Google's announcement yesterday that cyber attacks emanating from China "resulted in the theft of intellectual property" from the search-engine giant adds to the drumbeat of allegations of Chinese cyberattacks on US targets.
Such attacks have occurred with increasing frequency in recent years, from the pilfering of e-mail systems belonging to the US Secretary of Defense to the theft of advanced weapons designs from defense contractors.
Google said its own investigation found that at least 20 other large companies from range of industries, including the Internet, finance, technology, media, and chemical sectors were similarly targeted in December. Software maker Adobe on Wednesday apparently became the first company to acknowledge that assertion, saying its corporate network, too, was attacked.
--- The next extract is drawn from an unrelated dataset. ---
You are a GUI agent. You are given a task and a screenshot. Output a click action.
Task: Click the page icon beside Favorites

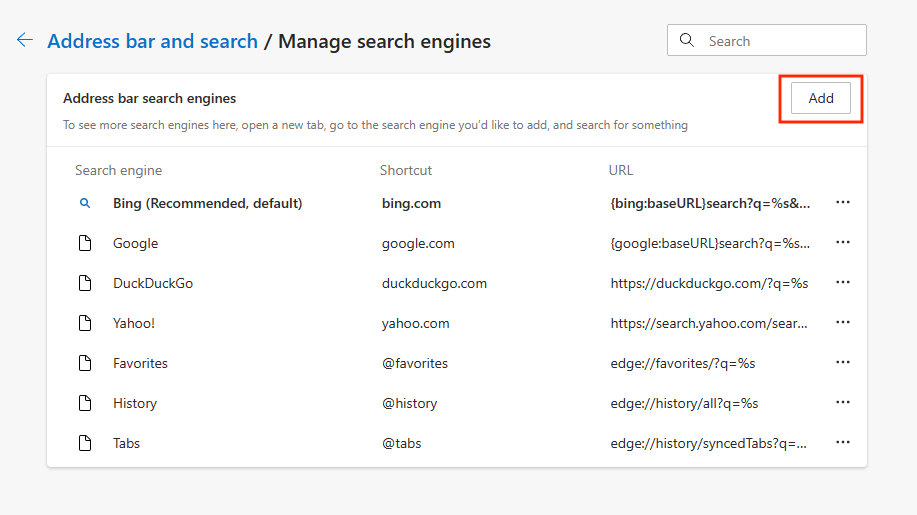click(85, 363)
"We are still in the process of conducting our investigation into the incident," Wiebke Lips, an Adobe spokeswoman, told Computerworld. "It appears that this incident and the one Google announced earlier are related."
The sophistication of these attacks and others have led experts to suggest that the attacks have been coordinated or at least approved by the Chinese government. Some senior US officials have been particularly blunt.
"Some [attacks], we have high confidence, are coming from [Chinese] government-sponsored sites," Joel Brenner, former office of National Counter-intelligence executive told the National Journal in an interview last year.